Work to complete »
• A. Retype the passage on staff break rooms, nature, and lighting, starting at "Research has shown" and ending at "or unhappy staff.".
• B. Pick up the passage on staff break rooms, nature, and lighting after its last sentence and keep writing it.

Text block »
For the staff, this creates a series of layered spaces.

In this revised layout, the break room gets pushed all the way to the exterior. This provides the opportunity to look outside. Additionally, they are far enough away from the hubbub of the patient core that the noise level is reduced. This is also to the benefit of completing necessary tasks—such as charting or prepping meds—which require quiet spaces, distant from patients and any potential distractions. Additionally, the staff room is now adjacent to exterior walls and views of nature.

Access to Nature

Research has shown that non-threatening natural environments reduce stress and negative affect while increasing positive affect. This change in affect and reduction of stress allows a person to maintain higher levels of sustained attention, which leads to cognitive benefits.

You can’t always have direct access to nature, but there are ways to achieve this. Natural environments, including biophilic design (which simulates natural environments), and even plants, provide alleviation to many of the symptoms that we identified earlier in unhealthy or unhappy staff.

Light Interventions

Disruptions to circadian rhythms can have highly negative impacts on individuals. Studies have shown that workers exposed to higher levels of circadian stimulus lighting in the daytime slept better and felt less depressed than those with low levels of circadian stimulus lighting (that is, lighting levels that support your body’s—or the environment’s—natural rhythm).

Material shown »

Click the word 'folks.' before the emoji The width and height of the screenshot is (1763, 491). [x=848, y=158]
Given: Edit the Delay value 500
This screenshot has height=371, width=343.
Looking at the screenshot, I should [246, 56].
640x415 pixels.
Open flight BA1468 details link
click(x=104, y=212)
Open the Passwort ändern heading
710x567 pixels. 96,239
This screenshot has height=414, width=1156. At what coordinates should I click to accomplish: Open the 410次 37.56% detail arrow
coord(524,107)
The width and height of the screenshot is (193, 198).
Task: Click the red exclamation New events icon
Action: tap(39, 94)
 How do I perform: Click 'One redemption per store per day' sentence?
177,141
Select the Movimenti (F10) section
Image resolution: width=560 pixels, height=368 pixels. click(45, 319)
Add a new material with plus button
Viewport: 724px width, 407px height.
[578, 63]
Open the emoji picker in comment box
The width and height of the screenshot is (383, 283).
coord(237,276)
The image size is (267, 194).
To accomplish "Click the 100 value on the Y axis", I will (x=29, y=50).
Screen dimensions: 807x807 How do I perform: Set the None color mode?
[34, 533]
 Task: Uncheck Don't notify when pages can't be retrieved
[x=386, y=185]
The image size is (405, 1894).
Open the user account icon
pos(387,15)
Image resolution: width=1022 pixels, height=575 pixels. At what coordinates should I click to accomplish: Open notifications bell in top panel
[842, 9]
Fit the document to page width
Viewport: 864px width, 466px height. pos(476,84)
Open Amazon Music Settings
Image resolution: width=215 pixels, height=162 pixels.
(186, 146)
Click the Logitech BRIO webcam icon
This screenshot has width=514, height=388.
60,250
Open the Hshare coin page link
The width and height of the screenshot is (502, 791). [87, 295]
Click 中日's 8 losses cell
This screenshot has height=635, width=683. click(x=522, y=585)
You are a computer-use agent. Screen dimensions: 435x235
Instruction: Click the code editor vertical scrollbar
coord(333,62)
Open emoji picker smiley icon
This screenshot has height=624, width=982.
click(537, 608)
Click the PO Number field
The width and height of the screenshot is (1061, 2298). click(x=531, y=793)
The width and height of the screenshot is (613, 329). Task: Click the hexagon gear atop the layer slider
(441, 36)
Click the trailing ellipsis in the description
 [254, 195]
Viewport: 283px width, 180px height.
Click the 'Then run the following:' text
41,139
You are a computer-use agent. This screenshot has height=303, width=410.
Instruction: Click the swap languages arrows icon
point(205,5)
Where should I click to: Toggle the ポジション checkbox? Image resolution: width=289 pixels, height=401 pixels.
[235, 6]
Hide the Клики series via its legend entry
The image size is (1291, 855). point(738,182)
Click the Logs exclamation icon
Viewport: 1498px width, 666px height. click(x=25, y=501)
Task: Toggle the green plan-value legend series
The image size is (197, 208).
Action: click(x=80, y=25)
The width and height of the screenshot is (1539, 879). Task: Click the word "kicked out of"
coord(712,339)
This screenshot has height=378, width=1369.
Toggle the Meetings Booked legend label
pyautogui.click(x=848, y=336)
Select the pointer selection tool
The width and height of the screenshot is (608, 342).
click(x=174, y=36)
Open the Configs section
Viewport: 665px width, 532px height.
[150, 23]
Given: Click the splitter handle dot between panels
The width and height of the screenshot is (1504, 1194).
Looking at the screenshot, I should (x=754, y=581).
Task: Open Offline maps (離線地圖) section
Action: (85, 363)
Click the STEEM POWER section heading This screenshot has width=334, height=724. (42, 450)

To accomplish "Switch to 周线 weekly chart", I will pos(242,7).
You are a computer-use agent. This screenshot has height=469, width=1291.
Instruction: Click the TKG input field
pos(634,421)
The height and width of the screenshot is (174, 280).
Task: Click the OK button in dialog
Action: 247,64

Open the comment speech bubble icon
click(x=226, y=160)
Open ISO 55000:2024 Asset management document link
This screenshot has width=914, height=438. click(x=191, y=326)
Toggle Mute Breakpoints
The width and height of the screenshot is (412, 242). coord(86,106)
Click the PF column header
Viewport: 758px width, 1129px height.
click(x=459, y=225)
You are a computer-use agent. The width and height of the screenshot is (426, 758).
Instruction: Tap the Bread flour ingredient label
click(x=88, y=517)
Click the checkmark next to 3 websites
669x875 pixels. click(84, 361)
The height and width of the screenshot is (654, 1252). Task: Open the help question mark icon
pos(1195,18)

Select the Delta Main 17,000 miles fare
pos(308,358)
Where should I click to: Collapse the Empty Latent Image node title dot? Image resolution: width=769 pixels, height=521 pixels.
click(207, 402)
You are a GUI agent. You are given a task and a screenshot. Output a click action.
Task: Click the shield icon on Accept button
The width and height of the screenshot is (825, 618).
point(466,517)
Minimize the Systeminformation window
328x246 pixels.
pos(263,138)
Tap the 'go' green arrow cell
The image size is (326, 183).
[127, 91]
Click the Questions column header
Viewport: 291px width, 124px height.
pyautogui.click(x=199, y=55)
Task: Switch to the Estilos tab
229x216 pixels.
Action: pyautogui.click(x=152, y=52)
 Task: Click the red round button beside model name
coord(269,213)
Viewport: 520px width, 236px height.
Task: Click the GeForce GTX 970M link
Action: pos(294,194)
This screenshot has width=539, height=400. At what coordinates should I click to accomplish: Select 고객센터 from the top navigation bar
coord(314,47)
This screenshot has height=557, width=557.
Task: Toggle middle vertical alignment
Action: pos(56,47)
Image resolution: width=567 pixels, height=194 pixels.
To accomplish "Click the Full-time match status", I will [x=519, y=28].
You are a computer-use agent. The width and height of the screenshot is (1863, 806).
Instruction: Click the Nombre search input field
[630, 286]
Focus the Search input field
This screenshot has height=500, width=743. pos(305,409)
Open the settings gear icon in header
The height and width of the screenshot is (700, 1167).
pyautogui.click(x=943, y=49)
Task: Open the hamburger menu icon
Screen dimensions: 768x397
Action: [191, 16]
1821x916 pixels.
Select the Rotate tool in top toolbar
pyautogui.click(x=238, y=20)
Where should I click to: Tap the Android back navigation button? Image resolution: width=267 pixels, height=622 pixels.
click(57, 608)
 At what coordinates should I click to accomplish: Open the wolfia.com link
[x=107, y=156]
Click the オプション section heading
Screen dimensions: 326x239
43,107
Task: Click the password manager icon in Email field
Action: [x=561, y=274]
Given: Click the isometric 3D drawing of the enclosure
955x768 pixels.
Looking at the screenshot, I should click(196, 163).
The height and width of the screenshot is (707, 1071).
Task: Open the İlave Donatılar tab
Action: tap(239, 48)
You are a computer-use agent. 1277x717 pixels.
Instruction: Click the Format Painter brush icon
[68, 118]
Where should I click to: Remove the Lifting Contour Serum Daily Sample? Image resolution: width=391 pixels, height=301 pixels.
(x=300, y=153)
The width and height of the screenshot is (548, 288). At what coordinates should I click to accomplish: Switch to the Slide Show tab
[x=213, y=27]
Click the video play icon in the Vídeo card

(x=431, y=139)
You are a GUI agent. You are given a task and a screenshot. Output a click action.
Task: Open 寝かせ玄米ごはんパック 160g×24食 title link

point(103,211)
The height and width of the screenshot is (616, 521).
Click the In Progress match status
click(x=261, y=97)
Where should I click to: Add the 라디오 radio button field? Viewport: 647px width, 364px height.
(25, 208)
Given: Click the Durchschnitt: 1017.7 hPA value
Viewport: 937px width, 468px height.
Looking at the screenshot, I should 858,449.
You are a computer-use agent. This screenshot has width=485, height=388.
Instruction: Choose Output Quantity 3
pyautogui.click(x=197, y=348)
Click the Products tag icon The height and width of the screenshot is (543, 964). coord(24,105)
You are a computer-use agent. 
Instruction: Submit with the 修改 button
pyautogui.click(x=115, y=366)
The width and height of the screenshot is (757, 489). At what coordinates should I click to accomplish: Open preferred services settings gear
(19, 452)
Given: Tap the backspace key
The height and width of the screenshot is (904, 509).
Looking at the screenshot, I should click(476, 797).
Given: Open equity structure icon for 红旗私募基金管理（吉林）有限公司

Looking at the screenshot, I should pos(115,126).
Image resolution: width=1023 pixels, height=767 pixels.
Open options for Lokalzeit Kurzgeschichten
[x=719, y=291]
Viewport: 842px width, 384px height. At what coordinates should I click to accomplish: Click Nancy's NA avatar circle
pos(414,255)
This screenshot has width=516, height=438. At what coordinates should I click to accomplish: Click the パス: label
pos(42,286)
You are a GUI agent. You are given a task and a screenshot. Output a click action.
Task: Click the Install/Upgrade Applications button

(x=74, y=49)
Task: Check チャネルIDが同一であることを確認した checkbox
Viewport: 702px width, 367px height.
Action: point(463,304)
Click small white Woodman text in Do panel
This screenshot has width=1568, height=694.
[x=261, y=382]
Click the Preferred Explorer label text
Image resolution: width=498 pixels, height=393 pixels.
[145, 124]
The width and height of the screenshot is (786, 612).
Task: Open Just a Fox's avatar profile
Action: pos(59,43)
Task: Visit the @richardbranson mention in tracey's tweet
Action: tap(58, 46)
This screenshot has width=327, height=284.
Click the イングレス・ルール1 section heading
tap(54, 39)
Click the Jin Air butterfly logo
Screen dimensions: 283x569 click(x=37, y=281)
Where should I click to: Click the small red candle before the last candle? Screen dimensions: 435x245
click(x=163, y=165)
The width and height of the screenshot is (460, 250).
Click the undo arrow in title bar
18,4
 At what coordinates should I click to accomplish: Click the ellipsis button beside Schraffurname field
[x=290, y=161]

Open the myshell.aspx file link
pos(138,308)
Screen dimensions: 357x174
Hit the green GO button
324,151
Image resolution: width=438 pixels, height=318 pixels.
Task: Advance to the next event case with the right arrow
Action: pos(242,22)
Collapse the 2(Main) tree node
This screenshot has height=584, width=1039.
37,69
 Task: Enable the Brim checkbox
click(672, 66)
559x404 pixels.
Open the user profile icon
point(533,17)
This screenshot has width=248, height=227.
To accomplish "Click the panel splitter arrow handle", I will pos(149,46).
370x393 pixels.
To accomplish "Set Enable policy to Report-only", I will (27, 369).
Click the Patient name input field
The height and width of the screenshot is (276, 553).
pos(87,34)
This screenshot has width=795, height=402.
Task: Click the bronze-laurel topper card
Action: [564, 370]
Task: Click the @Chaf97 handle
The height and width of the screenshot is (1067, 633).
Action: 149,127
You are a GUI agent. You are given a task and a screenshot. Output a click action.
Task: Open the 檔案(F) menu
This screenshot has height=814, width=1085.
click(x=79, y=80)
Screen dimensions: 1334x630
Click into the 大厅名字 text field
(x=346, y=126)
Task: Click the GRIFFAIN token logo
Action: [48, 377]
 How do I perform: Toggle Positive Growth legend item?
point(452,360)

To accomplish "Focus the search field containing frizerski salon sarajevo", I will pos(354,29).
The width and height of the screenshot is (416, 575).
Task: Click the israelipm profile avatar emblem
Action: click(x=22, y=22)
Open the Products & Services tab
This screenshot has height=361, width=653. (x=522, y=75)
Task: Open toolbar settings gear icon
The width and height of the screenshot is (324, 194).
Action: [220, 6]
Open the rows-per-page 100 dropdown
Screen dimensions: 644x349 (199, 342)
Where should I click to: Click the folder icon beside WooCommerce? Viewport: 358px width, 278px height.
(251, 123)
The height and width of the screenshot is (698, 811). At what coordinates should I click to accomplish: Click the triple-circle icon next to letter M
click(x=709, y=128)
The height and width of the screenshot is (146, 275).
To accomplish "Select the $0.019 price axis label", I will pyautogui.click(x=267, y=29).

Answers by item number »
• A.
Research has shown that non-threatening natural environments reduce stress and negative affect while increasing positive affect. This change in affect and reduction of stress allows a person to maintain higher levels of sustained attention, which leads to cognitive benefits.

You can’t always have direct access to nature, but there are ways to achieve this. Natural environments, including biophilic design (which simulates natural environments), and even plants, provide alleviation to many of the symptoms that we identified earlier in unhealthy or unhappy staff.

• B.
Keep in mind that daylight alone is not enough of a circadian stimulus due to:

  1. Interior design choices such as furniture placement, window-shade position, desk space location, and orientation.
  2. Access to daylight penetration – just because you can see a window, doesn’t mean you are receiving the beneficial lighting levels. Light surprisingly doesn’t penetrate that far into the interiors.
  3. Night shift workers who, due to their schedules, don’t have opportunities for natural light exposure.

It’s important to consider multiple light strategies that include proximity to natural light exposure when available, as well as synthetic designs that provide circadian stimulus lighting.


We can bring in direct light from the exterior as seen here in the staff break room. When you can’t have access to direct light because you are further inside the building, or it’s night, artificial light can be brought in via indirect lighting, so you don’t have glare or other bad lighting scenarios. For example, installing LED lights in correct color temperatures, or in changing color temperatures, that don’t shine directly into staff’s faces provides a more gentle light that will bounce off ceilings or walls.

Noise Reduction

Stress levels are highly impacted by noise levels found in a work environment. Even short bursts of noise in a work environment can make it extremely difficult to do simple cognitive tasks.

Alternately, a 2009 study reports that in facilities with good acoustic management they found a 20-30% reduction in staff errors, preventing incalculable patient discomfort, and saving facilities billions of dollars annually in avoided costs.

So, what design strategies do we suggest to help achieve good acoustical management?

Space layout – moving away from the open office, or centralized workstations and providing some separate, and smaller, touchdown places.

Noise absorption materials – applied to ceilings, furnishings/finishes, and flooring as carpet absorbs between 15-25% of airborne noise, compared to only 0-5% for the hard surfaces. It is especially effective in absorbing those frequencies common to background noise, which dramatically improves speech recognition.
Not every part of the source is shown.